Внутри гостиницы среди разношерстной толпы, из которой никто не осмеливался высунуть нос наружу, нарастала жуткая атмосфера подозрительности. У некоторых развилась шпиономания, и они слонялись по гостинице, нашептывая каждому на ухо, что этот тип – коммунистический агент, тот – троцкистский или анархистский или еще чей-то. Толстый русский шпион уводил иностранных беженцев по очереди в угол и доходчиво объяснял, что тут имеет место анархистский заговор. Я с интересом наблюдал за ним, потому что впервые встретил человека, если не считать журналистов, чьей профессией было распространение лжи. Было что-то отталкивающее в этой пародии на жизнь в шикарном отеле, которая проходит за спущенными шторами под грохот стрельбы. В парадную столовую через окно залетела пуля, отколола кусок колонны, и испуганные гости перебрались в темную комнату в глубине здания, где не всегда хватало столиков. Количество официантов сократилось – некоторые были членами СНТ и бастовали, сняв на время свои накрахмаленные сорочки, но обслуживание оставалось по-прежнему церемонным, хотя есть было практически нечего. Так в четверг на ужин каждому дали по одной сардине. Хлеба в гостинице не было уже несколько дней, вина тоже осталось мало, и нам приходилось пить все более и более старые вина по все большей цене. После окончания боев нехватка пищи сохранялась еще несколько дней. Помнится, три дня подряд мы с женой на завтрак съедали по небольшому кусочку овечьего сыра без хлеба и воды. Только апельсинов было много. Французские шоферы привезли их в гостиницу в большом количестве. Эти на вид крутые парни приводили с собой вульгарных испанских девиц и огромного грузчика в черной рубашке. В другое время управляющий отелем со снобистскими замашками сделал бы все, чтобы испортить им здесь пребывание, а скорее всего, даже просто отказался бы их впустить, но сейчас они в отличие от нас были желанными гостями с запасом хлеба, который мы у них выпрашивали.
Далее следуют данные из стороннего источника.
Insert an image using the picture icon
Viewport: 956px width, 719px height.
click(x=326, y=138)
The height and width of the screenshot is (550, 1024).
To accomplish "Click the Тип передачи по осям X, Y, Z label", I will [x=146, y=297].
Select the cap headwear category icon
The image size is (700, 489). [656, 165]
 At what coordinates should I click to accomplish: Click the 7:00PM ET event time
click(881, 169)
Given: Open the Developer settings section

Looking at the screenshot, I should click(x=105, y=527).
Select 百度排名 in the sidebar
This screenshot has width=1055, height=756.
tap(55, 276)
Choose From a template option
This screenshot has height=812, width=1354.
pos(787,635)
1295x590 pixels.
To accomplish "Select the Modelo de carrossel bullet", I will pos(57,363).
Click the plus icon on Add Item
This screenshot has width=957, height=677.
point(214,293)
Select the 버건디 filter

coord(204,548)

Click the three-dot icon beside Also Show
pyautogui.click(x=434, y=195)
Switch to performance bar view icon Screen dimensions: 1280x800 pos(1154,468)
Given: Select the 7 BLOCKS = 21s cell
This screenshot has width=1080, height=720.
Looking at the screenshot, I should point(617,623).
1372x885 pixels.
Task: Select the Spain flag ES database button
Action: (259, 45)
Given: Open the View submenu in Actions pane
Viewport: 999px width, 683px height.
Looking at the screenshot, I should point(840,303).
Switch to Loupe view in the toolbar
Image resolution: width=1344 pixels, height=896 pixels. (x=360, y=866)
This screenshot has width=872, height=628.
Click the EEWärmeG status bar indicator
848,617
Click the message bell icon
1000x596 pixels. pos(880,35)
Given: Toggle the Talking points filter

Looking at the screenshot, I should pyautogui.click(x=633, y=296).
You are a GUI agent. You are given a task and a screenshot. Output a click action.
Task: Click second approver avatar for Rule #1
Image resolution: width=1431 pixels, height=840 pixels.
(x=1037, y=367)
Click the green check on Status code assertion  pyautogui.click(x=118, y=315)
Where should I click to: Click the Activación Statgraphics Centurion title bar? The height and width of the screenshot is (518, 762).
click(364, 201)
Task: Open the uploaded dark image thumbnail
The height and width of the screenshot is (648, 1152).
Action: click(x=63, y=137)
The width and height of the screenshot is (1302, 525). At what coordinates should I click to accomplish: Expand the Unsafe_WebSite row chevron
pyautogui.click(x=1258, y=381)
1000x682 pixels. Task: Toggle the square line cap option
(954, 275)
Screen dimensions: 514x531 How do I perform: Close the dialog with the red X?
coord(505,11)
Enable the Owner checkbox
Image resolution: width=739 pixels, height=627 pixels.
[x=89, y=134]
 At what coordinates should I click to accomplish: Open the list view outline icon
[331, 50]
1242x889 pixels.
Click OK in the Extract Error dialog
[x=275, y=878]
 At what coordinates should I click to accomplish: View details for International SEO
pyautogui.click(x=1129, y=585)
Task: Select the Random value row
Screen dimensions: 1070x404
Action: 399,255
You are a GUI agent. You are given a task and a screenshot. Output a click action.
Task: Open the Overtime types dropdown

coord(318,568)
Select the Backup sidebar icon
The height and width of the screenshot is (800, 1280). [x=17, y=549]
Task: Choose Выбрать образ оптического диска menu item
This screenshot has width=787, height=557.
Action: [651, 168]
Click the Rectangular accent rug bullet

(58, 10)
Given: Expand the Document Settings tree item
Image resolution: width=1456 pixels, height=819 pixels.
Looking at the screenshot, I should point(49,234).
Я провел еще одну ночь на крыше, а на следующий день все выглядело так, будто бои действительно прекратились. В этот день – была пятница – стреляли мало. Похоже, никто не знал наверняка, пришлют ли войска из Валенсии – кстати, вечером они вступили в город. По радио транслировались правительственные призывы, иногда в них звучали успокаивающие нотки, а иногда – угрожающие: всем приказывали разойтись по домам, а тем, кого после определенного часа поймают с оружием, грозили арестом. На правительственные речи особого внимания не обращали, но баррикады быстро опустели. Не сомневаюсь, в основном это было связано с нехваткой продовольствия. Всюду слышалось одно и то же: «Еды больше нет, пора возвращаться на работу». С другой стороны, жандармы, которые знали, что получат свой рацион, пока в городе еще есть какая-то провизия, оставались на своих постах. К середине дня город почти принял свой обычный вид, если не считать покинутых баррикад. На Рамблас толпился народ, магазины работали, и, что больше всего обнадеживало: трамваи, которые, казалось, уже вросли в землю, дернулись и покатили по рельсам. Жандармы по-прежнему занимали кафе «Мокка», баррикады они не разобрали, но некоторые из них вынесли стулья на улицу и сидели, держа винтовки на коленях. Проходя мимо, я подмигнул одному, и тот в ответ тоже дружелюбно улыбнулся – он, конечно, узнал меня. С крыши телефонной станции сняли анархистский флаг, теперь там развевался только каталонский. Это означало, что рабочие окончательно разбиты. Мне стало понятно – хотя из-за моего политического невежества не так ясно, как следовало бы, – что как только правительство почувствует себя увереннее, начнутся репрессии. Но тогда меня это не очень занимало. Я чувствовал глубокое облегчение от сознания, что проклятая стрельба закончилась и теперь можно купить какой-нибудь еды и перед возвращением на фронт насладиться мирным отдыхом.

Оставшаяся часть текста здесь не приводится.